While dispatch data from individual facilities are not public, our analysis of regional pricing data indicates that the Bangor Hydro region in Eastern Maine was likely responsible for a substantial fraction of the additional generation during the evening price spike. As Figure 1 shows, the Bangor Hydro region had an identical price shape during the morning hours of the 29th relative to the rest of the market. In the afternoon, however, Bangor prices dropped sharply, a reliable indicator of increased supply. The bottom curve in Figure 1 represents the Bangor Hydro region and shows the divergence from other regional prices beginning in the early afternoon.

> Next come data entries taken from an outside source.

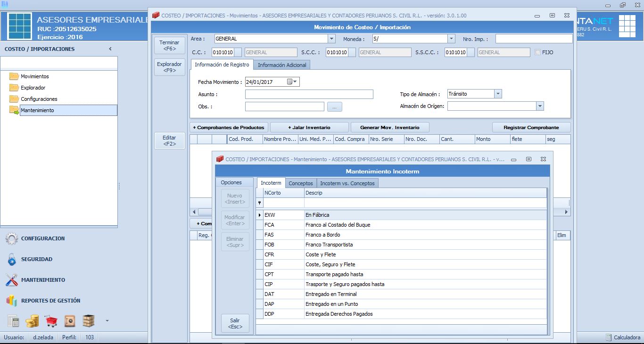Click the CONFIGURACION gear icon

(x=12, y=238)
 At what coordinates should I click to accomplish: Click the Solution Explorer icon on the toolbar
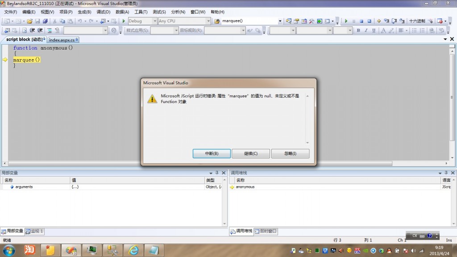[x=289, y=21]
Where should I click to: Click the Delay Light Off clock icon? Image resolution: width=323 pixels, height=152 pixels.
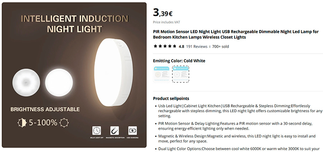pyautogui.click(x=96, y=131)
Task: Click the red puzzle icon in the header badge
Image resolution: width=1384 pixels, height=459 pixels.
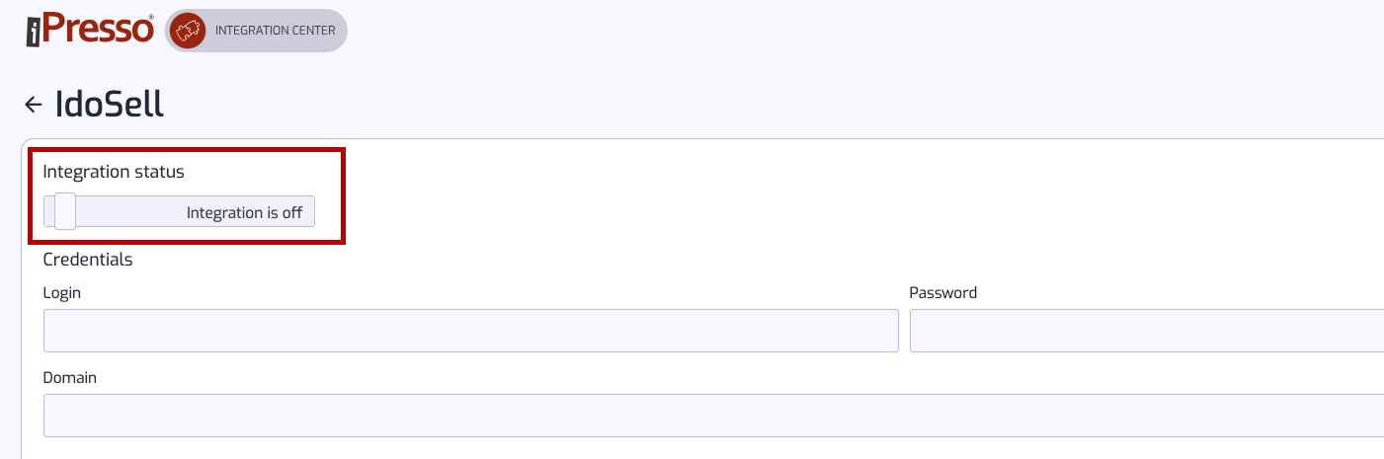Action: click(x=188, y=31)
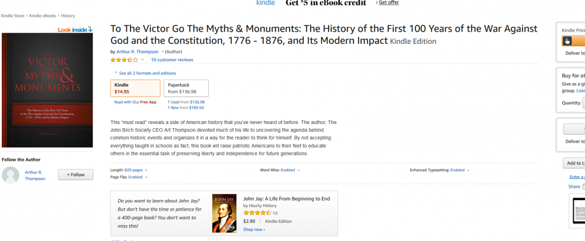Click the John Jay book star rating
Image resolution: width=585 pixels, height=241 pixels.
(x=257, y=214)
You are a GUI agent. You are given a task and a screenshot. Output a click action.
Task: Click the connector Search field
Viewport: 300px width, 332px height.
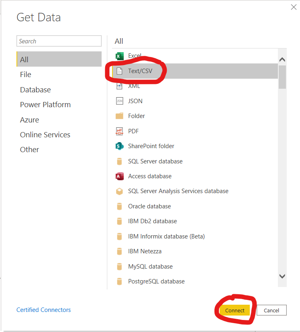[x=59, y=41]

Figure 1. Real Time Price Shape for 01/29/2021. The Bangor Hydro region diverged significantly from the average price behavior in ISO-NE. The Price Volatility in Context
It is estimated that 2650 MWh of reserved hydro were dispatched in HE 18, with a peak dispatch of around 350MW by extrapolating from ISO-level statistics in Figure 2. While hydro was discharged throughout the day, better price forecasting and local elasticity analysis could have optimized revenue and potentially kept oil generation offline. The elasticity of demand during similar historic days averages 0.028.
It is possible to estimate what an optimal dispatch strategy might have looked like if asset managers had access to improved forecasts. Looking at an average demand curve, pricing data, and dispatch data, it is possible to deduce how responsive the price in the region was to the dispatch: the average sensitivity is set to an upper bound of $0.23 per MW dispatched so that savings are not overstated.
With this in mind, the actual revenue for hydropower produced in the region is thought to have been $185,843. Following the optimal dispatch strategy outlined in Figure 2, the revenues could have been increased by at least 11% to $206,554. This analysis was completed using our quadratic program dispatch optimization tool assuming fixed total discharge of 2650 MWh, a 350 MW maximum discharge, and no demand elasticity yielding a lower bound on revenue increase.
Figure 2: Actual hydropower dispatch vs estimated optimal dispatch in the Bangor Hydro region. Events like this highlight the benefits that could be captured by optimizing dispatch strategies using improved forecasts. Hydropower plants would have optimized their economic value contribution and possibly kept oil generation offline as extreme morning cold led to natural gas scarcity in New England.